Some guys use a shrink handle wrap.


----------



## T-REX (Jun 10, 2017)

That's a great idea. I'll check out some options on line for the shrink wrap option. Do you have any suggestions?


----------



## mattwalt (Jan 5, 2017)

This stuff

https://www.amazon.com/WFLNHB-Fishing-Waterproof-Insulation-Lengths/dp/B07RSXG49F/ref=sr_1_1_sspa?keywords=shrink+wrap+grip&qid=1564132176&s=gateway&sr=8-1-spons&psc=1

https://www.amazon.com/BestPartsCom-X-Tube-Shrink-Tubing-Lengths/dp/B0769VDV14/ref=sr_1_6?keywords=shrink+wrap+grip&qid=1564132194&s=gateway&sr=8-6


----------



## T-REX (Jun 10, 2017)

Here's what I'm currently putting on it for better grip. Is newbaums cloth grip tape i use on bikes bars.


----------



## T-REX (Jun 10, 2017)

Thank you!

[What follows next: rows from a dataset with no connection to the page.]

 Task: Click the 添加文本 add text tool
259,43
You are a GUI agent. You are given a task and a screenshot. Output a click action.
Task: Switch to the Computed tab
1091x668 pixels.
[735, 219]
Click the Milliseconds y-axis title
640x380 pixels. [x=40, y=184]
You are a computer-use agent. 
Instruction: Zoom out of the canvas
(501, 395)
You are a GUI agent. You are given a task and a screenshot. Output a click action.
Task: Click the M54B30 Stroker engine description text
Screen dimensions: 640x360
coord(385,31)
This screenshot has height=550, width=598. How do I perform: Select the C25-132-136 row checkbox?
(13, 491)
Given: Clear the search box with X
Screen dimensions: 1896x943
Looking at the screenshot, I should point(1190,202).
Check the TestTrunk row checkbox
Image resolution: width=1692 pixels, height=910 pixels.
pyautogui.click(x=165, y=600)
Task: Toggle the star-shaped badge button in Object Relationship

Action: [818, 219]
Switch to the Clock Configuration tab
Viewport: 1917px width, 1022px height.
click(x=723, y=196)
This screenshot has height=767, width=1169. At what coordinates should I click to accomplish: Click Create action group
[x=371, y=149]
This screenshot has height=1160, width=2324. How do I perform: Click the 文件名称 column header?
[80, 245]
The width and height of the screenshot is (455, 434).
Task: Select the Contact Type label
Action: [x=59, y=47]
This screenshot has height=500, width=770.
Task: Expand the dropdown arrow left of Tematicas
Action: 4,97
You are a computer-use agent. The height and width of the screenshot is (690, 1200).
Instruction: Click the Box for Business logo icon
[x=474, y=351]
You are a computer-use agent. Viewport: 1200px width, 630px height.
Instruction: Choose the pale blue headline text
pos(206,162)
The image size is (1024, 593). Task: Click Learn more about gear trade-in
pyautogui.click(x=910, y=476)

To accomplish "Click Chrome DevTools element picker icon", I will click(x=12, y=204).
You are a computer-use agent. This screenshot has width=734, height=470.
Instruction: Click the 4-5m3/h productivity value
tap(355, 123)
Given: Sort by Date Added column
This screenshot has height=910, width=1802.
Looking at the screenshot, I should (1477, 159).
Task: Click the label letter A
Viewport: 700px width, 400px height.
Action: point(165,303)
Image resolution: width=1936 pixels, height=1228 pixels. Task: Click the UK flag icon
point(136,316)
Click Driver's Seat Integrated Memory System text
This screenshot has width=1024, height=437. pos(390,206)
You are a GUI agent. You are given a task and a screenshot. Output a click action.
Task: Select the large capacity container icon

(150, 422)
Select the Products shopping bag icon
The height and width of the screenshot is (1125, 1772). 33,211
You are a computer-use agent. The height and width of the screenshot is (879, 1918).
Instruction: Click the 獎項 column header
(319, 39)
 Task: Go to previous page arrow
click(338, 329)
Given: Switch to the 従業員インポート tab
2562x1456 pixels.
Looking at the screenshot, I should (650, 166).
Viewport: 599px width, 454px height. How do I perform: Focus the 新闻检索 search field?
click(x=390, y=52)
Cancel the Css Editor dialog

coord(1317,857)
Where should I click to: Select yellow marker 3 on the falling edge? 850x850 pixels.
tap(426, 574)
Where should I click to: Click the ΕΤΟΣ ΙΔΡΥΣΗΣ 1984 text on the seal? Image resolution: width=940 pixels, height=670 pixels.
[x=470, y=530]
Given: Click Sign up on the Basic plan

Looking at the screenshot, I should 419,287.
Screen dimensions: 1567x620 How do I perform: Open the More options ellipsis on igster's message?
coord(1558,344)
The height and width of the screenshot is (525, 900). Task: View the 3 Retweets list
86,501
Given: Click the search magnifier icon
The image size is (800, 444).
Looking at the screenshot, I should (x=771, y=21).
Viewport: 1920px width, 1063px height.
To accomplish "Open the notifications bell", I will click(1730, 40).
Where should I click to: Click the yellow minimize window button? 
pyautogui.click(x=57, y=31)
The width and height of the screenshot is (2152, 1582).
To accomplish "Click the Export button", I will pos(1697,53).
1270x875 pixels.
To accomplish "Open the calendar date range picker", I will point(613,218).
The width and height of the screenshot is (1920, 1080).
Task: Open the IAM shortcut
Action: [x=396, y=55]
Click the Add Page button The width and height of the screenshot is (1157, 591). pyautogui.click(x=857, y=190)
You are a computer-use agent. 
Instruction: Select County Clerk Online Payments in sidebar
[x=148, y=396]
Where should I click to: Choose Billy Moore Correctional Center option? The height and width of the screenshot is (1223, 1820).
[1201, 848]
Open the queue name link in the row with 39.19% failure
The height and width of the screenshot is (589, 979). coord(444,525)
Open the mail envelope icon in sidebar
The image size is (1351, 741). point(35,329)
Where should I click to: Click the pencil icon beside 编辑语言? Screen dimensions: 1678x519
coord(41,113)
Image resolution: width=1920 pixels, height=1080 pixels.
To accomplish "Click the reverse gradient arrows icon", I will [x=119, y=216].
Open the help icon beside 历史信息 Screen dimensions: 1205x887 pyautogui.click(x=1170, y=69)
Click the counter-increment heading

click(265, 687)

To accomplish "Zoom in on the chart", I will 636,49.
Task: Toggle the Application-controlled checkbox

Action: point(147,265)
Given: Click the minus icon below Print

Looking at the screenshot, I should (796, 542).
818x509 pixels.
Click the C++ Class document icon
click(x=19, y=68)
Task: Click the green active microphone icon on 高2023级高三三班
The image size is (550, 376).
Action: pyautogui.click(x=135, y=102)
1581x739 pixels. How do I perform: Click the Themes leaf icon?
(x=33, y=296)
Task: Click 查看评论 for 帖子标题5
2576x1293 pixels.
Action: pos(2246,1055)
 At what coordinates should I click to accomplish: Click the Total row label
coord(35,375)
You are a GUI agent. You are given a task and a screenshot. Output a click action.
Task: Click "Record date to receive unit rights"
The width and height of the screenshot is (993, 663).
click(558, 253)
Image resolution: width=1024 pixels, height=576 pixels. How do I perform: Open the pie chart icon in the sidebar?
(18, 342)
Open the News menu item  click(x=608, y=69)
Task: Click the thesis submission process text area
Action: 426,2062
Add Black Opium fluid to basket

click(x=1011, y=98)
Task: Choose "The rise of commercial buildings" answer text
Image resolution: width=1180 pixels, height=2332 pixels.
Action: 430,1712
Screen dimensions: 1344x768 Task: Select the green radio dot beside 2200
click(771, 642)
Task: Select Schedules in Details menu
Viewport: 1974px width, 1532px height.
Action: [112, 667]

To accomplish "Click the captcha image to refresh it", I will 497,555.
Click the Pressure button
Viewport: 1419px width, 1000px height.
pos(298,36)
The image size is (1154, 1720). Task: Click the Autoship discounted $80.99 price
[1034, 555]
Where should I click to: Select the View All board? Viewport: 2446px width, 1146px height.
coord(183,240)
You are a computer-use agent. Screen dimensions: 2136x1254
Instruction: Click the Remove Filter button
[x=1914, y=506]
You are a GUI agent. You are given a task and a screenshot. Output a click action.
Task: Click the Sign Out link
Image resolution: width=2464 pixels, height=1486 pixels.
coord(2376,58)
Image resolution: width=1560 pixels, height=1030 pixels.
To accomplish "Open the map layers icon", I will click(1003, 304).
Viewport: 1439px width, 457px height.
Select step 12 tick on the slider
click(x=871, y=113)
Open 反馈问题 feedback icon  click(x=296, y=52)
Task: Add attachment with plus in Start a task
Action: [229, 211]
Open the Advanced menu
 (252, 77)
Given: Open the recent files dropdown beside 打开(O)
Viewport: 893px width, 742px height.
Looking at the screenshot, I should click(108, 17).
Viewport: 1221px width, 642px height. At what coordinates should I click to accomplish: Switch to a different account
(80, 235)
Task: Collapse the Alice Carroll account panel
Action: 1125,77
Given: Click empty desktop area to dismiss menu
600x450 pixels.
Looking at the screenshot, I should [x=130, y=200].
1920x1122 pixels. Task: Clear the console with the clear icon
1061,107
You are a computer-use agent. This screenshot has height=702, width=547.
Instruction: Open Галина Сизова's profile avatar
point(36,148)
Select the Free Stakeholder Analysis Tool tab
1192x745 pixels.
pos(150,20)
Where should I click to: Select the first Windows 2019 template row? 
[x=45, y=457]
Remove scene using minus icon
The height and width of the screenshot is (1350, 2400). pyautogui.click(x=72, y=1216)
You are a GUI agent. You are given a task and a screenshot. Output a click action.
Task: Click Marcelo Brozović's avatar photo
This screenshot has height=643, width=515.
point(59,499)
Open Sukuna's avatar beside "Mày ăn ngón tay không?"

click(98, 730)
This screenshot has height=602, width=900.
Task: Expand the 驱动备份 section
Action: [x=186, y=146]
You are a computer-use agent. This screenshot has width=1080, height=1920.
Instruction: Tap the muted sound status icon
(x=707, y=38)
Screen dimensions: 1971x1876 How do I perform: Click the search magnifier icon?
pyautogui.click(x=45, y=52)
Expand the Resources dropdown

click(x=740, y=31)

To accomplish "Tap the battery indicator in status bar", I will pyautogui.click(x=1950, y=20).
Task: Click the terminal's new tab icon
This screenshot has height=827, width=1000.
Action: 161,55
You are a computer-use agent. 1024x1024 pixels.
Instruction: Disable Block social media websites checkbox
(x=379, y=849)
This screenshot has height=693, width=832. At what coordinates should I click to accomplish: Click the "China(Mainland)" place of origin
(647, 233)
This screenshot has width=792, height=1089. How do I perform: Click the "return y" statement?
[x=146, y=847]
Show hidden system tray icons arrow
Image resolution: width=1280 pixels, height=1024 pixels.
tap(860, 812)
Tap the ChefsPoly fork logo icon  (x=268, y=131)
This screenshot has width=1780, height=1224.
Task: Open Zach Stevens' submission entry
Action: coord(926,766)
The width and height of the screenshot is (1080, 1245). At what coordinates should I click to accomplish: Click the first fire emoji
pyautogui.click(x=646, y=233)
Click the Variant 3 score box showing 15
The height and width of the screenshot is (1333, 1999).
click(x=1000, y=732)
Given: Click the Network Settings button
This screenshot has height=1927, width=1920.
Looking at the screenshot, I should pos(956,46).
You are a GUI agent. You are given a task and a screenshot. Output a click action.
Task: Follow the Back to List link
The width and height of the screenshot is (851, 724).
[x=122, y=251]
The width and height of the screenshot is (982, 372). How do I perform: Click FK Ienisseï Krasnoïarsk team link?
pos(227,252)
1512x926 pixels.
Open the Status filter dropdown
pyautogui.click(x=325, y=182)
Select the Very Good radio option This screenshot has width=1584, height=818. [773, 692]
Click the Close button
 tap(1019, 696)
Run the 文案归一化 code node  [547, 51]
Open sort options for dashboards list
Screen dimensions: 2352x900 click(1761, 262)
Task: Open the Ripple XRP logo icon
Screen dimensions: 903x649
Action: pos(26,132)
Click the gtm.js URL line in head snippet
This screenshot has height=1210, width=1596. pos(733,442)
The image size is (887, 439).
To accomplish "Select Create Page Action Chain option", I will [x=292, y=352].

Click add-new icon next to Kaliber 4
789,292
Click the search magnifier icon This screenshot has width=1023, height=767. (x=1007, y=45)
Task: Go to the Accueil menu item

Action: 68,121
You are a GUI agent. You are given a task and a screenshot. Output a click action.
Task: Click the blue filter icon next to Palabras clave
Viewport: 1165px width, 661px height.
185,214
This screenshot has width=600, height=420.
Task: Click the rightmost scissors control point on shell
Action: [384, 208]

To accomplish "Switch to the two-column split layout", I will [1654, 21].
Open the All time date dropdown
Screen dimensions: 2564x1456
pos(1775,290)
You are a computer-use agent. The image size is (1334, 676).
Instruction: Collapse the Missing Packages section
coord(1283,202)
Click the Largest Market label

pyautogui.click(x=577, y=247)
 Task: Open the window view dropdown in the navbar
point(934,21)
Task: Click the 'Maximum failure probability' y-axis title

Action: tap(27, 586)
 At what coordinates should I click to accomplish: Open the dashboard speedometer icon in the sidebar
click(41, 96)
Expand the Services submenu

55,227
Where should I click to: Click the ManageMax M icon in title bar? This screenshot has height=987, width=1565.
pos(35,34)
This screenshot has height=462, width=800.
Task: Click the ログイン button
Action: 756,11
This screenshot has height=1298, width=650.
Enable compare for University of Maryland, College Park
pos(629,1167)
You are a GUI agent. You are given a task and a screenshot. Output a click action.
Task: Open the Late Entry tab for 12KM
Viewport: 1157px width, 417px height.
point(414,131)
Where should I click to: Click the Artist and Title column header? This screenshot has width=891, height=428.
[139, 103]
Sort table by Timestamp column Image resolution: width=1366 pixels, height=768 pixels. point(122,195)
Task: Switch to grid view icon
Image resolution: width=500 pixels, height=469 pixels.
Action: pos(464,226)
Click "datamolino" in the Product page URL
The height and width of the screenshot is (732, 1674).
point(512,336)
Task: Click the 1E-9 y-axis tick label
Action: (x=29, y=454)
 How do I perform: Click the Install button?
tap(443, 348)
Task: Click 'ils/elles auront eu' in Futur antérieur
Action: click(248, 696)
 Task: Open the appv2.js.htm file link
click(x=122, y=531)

I'll get some and try it out.


----------



## mattwalt (Jan 5, 2017)

Hockey tape / Racquet tape / Handlebar tape should also work just fine. Hockey tape also comes in camo which is popular.


----------



## treefork (Feb 1, 2010)

An old bicycle inner tube slipped on with the aid of rubbing alcohol is a free solution .


----------



## raventree78 (Apr 20, 2016)

I use vet wrap, it binds to its self and is really cheap at my local tractor supply co.


----------



## T-REX (Jun 10, 2017)

These are all great options! Thank you for your advice and suggestions. I'll try them all out in the coming months as I've got the slingshot bug real bad. Thank you


----------



## SLING-N-SHOT (Jun 5, 2018)

Another option that feels really nice to the hand, and it not permanent if you wanted to take it off, is to get some

deer hide leather lacings, fairly long, and do a wrap with it, securing the tag end under the wrapped portion, kind of like

wrap and tuck for flat band attachments, but the tag end gets pulled under the lacing so it is hidden.

Similar in fashion to this, but not with braided leather...unless you wanted that.


----------



## T-REX (Jun 10, 2017)

I really like the dear hide wrap idea. I'll for sure give that one a go. I imagine it'll last long as well.


----------